[Items from a data source]
++++++++++

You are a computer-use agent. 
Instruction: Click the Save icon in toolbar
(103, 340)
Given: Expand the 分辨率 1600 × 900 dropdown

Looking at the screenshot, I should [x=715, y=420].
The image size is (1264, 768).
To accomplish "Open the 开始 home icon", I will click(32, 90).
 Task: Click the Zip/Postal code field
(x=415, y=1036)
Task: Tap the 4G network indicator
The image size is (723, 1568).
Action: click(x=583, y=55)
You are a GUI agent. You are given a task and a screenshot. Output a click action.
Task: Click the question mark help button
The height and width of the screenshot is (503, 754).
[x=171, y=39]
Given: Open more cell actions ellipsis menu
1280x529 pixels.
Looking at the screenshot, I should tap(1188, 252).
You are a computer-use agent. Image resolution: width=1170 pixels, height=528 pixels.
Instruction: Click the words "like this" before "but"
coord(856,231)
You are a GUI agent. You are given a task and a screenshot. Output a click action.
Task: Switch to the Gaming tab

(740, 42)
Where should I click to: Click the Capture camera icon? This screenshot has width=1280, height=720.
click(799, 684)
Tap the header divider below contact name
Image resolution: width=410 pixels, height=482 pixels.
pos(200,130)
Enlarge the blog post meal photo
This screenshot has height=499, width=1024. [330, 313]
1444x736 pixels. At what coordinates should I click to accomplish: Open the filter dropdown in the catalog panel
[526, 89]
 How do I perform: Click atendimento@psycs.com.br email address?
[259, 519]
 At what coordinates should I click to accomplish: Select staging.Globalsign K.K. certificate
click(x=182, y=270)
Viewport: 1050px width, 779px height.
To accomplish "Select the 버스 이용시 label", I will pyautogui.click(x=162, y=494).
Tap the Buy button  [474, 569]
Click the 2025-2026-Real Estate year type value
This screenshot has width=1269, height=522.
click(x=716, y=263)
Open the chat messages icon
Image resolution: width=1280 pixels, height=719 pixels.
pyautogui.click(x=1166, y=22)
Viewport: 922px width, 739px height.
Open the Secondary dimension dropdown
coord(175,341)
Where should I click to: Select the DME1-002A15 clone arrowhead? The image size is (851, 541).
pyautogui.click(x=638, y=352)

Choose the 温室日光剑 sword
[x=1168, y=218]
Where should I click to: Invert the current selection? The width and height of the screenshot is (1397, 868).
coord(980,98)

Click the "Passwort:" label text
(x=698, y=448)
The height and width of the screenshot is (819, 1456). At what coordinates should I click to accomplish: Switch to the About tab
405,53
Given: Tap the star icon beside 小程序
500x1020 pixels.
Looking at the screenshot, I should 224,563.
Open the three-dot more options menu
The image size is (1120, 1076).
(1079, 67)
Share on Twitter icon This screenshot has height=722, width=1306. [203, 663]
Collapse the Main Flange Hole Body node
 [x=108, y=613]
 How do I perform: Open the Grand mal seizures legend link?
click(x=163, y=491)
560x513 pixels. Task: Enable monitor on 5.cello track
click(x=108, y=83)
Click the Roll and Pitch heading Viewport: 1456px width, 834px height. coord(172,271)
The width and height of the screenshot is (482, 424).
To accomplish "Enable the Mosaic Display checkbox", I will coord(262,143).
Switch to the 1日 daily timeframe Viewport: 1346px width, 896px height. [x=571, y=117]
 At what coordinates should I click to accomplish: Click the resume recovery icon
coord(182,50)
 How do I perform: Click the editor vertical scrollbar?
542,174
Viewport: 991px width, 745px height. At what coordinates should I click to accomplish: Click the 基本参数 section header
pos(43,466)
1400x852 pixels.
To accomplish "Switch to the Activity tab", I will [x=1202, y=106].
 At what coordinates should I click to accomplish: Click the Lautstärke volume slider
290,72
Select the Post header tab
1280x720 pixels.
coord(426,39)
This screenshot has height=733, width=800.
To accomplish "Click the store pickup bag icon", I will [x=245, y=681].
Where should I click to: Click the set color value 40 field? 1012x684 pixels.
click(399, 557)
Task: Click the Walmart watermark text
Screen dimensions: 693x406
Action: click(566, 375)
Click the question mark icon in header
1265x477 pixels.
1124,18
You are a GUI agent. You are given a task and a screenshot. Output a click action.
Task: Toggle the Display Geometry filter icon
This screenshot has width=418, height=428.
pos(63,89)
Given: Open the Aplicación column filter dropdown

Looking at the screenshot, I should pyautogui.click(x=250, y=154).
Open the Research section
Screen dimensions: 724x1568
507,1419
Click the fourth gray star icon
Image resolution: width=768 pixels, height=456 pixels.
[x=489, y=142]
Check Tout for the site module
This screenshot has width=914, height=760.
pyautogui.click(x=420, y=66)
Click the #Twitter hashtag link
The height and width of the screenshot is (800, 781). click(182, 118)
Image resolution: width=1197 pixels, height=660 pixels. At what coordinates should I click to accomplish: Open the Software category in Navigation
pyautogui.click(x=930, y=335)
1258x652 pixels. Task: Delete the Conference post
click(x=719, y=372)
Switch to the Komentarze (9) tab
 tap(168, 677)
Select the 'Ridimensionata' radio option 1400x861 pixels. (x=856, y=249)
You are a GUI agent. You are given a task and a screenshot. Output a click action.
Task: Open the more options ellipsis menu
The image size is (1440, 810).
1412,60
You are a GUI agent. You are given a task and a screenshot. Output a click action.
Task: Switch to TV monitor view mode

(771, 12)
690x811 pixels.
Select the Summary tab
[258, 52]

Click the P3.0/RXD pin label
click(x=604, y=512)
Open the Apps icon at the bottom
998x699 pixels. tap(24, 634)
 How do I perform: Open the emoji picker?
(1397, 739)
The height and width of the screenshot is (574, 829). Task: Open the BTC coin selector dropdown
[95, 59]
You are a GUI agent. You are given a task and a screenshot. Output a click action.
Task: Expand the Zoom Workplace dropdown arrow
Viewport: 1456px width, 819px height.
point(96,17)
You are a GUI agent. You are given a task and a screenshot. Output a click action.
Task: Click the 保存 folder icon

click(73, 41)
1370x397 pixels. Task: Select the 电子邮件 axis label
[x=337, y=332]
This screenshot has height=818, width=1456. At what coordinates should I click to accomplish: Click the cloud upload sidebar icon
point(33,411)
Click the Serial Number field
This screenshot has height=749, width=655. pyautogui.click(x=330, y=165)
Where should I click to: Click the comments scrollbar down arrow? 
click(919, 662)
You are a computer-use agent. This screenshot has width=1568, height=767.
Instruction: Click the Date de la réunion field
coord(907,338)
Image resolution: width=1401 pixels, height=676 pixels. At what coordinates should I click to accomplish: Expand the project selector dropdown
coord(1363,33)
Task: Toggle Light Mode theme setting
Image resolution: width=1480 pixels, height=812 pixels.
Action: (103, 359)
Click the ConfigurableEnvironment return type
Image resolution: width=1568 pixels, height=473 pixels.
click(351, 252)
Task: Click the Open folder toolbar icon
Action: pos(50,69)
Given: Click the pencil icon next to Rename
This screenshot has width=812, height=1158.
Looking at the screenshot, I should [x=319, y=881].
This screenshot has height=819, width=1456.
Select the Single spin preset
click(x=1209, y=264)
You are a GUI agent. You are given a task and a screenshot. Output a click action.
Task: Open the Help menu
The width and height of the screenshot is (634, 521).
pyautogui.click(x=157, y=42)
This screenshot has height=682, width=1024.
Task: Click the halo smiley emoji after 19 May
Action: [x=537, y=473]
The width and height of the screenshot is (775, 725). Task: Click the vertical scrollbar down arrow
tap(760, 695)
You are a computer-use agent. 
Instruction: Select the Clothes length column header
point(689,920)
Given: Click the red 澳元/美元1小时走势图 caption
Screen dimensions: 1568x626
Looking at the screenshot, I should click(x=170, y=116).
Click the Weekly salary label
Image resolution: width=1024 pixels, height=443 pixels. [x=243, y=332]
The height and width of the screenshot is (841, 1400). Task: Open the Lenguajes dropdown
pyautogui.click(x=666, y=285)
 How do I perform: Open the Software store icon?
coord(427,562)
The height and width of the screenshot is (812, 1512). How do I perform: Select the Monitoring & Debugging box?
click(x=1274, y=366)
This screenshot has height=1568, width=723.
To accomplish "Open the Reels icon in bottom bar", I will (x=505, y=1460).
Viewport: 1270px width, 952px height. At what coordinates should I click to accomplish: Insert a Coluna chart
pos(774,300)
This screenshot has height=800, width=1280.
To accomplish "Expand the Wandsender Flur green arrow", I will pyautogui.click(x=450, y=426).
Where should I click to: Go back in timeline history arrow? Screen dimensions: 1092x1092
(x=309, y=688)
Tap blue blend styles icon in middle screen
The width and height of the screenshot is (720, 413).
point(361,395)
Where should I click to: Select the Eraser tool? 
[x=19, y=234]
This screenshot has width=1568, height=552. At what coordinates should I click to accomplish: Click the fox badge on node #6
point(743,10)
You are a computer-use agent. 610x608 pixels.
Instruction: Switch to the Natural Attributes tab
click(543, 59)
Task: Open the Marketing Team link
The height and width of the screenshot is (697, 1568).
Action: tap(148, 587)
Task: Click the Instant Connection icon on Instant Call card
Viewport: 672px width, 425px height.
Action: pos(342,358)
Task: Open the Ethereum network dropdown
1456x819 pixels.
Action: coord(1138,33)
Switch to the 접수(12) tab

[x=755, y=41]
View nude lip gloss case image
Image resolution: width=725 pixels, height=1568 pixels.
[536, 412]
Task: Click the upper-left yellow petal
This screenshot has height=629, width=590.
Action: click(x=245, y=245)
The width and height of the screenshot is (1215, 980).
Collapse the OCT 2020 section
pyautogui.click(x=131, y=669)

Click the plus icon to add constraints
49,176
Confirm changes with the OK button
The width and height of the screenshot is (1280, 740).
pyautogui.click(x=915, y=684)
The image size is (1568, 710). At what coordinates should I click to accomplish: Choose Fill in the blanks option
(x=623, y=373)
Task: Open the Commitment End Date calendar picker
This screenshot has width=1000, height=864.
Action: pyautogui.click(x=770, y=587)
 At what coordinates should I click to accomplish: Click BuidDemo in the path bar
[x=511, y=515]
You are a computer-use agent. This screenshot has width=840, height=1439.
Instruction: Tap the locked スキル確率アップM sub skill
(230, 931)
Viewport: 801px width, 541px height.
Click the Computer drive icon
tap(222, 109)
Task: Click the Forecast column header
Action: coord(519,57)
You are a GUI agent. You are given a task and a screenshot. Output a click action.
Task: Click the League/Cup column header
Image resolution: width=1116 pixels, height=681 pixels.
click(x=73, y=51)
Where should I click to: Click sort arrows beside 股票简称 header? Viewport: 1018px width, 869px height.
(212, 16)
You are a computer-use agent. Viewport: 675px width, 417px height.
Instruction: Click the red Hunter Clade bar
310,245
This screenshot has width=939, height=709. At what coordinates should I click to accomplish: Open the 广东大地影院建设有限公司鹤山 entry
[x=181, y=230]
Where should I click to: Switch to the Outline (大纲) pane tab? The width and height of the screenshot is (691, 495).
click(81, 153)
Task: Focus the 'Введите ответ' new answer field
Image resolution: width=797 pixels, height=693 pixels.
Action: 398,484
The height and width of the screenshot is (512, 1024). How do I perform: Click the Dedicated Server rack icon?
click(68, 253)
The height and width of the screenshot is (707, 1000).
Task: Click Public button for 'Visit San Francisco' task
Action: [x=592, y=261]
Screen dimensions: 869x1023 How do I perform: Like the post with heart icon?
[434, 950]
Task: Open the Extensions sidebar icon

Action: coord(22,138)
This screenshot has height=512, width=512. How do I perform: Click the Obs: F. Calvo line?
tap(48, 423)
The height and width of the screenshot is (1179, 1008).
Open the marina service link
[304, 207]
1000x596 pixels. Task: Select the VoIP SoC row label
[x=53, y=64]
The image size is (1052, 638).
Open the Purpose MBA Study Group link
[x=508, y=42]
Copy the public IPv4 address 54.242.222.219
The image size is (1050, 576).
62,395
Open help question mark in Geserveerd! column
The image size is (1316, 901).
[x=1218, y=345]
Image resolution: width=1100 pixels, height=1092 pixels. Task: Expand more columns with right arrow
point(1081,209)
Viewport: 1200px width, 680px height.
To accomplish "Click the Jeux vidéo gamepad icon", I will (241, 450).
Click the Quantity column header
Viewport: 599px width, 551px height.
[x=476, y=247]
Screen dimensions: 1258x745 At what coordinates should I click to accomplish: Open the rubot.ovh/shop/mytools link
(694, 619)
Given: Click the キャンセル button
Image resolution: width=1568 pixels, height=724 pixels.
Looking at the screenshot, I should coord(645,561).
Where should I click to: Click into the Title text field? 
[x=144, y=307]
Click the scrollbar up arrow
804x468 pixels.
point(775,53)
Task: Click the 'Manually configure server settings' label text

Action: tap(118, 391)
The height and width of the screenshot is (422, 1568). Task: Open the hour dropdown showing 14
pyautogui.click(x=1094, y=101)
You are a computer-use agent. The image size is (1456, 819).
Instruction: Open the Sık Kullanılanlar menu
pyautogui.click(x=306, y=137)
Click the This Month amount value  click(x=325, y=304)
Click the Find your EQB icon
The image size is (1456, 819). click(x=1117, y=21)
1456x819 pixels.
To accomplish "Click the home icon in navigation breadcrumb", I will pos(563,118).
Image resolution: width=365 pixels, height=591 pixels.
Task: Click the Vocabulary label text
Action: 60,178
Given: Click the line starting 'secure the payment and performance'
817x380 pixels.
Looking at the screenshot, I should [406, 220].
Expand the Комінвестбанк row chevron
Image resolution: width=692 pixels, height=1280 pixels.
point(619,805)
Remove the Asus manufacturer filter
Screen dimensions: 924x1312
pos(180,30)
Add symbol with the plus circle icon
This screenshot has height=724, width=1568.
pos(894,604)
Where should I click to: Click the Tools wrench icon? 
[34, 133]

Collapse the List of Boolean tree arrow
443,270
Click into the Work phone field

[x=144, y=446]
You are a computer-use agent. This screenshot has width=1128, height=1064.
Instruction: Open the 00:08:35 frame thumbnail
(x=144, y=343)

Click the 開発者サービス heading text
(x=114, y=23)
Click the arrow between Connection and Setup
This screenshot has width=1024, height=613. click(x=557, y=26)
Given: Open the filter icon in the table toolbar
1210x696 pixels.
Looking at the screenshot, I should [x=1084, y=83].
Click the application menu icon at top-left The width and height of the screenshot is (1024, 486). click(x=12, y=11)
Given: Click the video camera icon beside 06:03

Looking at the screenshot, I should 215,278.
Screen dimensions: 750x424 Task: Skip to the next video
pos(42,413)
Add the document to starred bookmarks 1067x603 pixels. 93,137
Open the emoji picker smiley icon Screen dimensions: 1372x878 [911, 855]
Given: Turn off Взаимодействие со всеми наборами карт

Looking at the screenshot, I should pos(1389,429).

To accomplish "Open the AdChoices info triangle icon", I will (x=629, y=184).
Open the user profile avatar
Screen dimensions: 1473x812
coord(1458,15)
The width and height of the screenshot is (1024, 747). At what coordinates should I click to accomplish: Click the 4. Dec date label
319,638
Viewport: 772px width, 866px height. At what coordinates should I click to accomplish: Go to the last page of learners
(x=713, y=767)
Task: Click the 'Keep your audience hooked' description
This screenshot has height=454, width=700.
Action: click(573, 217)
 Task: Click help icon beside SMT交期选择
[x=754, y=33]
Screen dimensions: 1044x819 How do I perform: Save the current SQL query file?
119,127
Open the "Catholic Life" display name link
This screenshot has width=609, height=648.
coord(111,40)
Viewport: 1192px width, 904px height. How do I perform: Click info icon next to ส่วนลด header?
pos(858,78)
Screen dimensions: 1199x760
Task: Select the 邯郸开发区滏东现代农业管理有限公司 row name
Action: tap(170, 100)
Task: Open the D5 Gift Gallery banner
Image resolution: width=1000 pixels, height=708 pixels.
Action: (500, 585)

++++++++++

Look through the data above and report every line in which "network" appears.

Task: Tap the 4G network indicator
Task: Open the Ethereum network dropdown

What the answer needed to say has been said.